Rauch continues, "People often just want the results, but there's a lot behind those results that should be evaluated when interpreting them in the context of an individual patient. This is not unique to infection prevention, as I think everyone in healthcare would benefit from some formal training in basic principles of laboratory testing. People seize upon the results once they are in the computer and take them as reality. To us in the lab, there are patterns within that reality that can make us discount certain findings, or focus on others, or even ask for another sample to test. Working with this data takes experience, and I'd love to see more education about what results actually mean and what to do with t hem. This training is now happening more than in the past, and it is absolutely fundamental for patient care.""
There is escalating complexity of performing the actual testing as well, and Rauch points to examples of recent disclaimers product recalls, backorders, or discontinuance of offering certain tests, sometimes without warning.
Turnaround time may a challenge these days due to the sheer number of tests being required, especially in states that have mandatory screening of pathogens such as methicillin-resistant Staphylococcus aureus (MRSA). "I have an easier situation than others, as Massachusetts has not mandated as much testing as some other states have," Rauch says. "I have been asking my colleagues across the country what their experiences have been like and some of them are testing tens of thousands of samples in a year.
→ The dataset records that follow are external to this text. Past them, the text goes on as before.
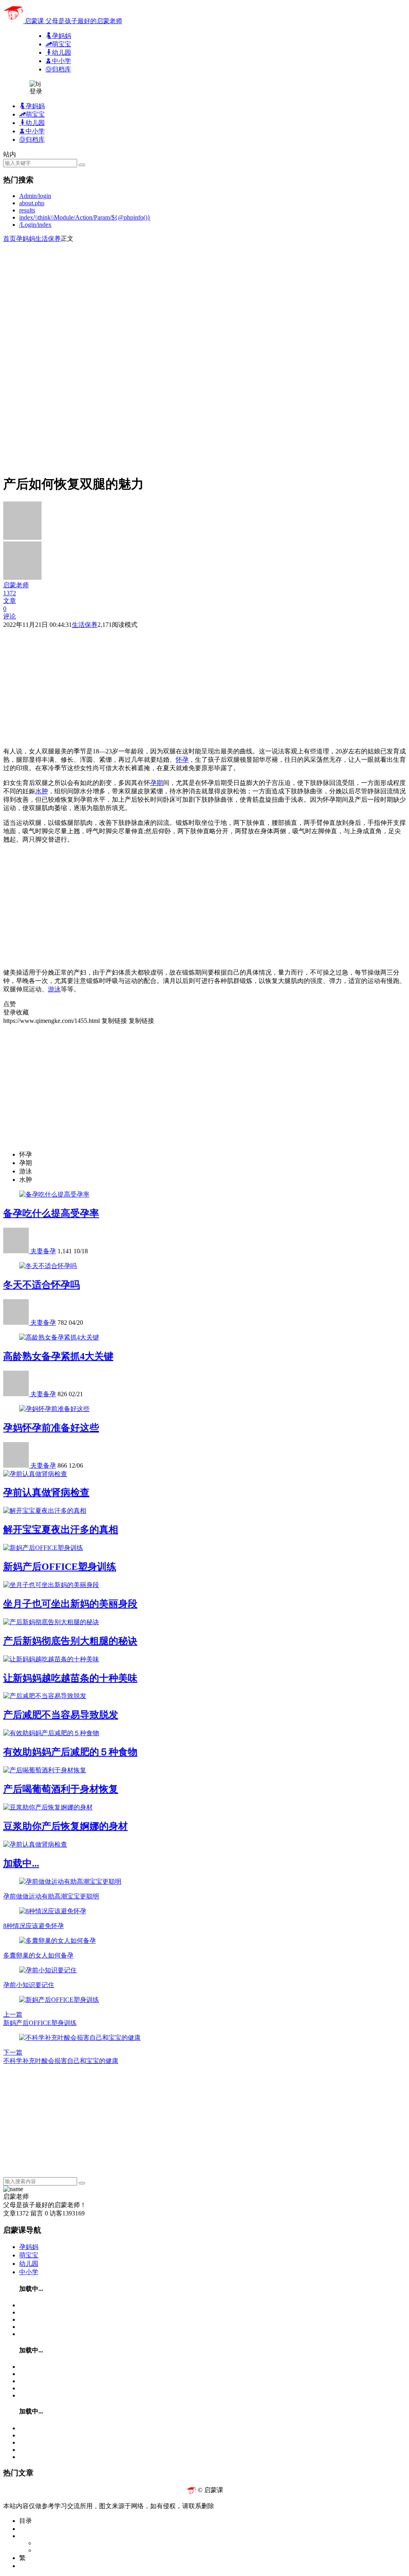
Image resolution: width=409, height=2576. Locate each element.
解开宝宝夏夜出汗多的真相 (60, 1529)
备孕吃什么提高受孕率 (51, 1213)
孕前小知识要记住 (28, 1985)
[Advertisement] (204, 299)
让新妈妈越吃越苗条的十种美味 (70, 1678)
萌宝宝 (28, 2255)
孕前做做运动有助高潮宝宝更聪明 (51, 1896)
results (27, 210)
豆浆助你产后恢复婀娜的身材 (65, 1826)
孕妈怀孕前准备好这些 (51, 1428)
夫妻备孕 (43, 1251)
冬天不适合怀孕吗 (41, 1285)
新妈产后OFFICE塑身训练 (59, 1566)
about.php (31, 203)
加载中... (21, 1863)
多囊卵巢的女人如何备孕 (38, 1955)
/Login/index (35, 224)
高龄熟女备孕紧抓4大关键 (58, 1356)
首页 (9, 238)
If the state mandates this level of testing, I would think that the lab would have the space, the equipment and people to conduct this immense kind of volume. But it goes beyond the question of adequate resourcing; my questions are, will this degree of screening and testing work, and what's the outcome going to be? We are still at a phase where it's not clear what impact this will have on the fight against HAIs. We all want to minimize and eliminate MRSA as a pathogen, but whether or not that is doable or that state-legislated testing mandates are the best way to get there is open for debate right now."
Rauch says it's a matter of choosing to target all infections or specifically targeting MRSA: "There are those who say, 'We'll work on this one problem, we'll learn a lot and we'll use that experience to address other problems' while others say, 'We'll address all problems broadly and in doing so, bring down the MRSA rate significantly.' That's the big divide right now and I don't think anyone has the answer, especially when so many variables come into play."
This dichotomy of strategy, nor the use of lab data as an HAI-prevention strategy, was not lost on Peterson and Brossette (2002) who noted, "The scope of surveillance activities can be either focused (by disease or nursing unit) or comprehensive (system-wide). It can also be passive (detection by fortunate chance observation) or active (planned monitoring of multiple data and infection event sources). The scope of monitoring activities is often confined to surveillance by objective, limited (targeted) monitoring, or hospital-wide surveillance. While the last type of surveillance is preferred, there are often too few resources available to accomplish this ideal. To undertake these differing activities, surveillance is often based on individual patient risk factors, focused on a hospital ward (nursing unit), or based on microbiology laboratory data. All methods have approximately the same sensitivity and specificity; however, surveillance from the laboratory has the advantage of measuring hospital-wide occurrences from a single, central data collection point. While current approaches to using laboratory data are thought to detect only approximately two-thirds of nosocomial infections, some have argued that the use of laboratory data is the most cost-effective surveillance approach."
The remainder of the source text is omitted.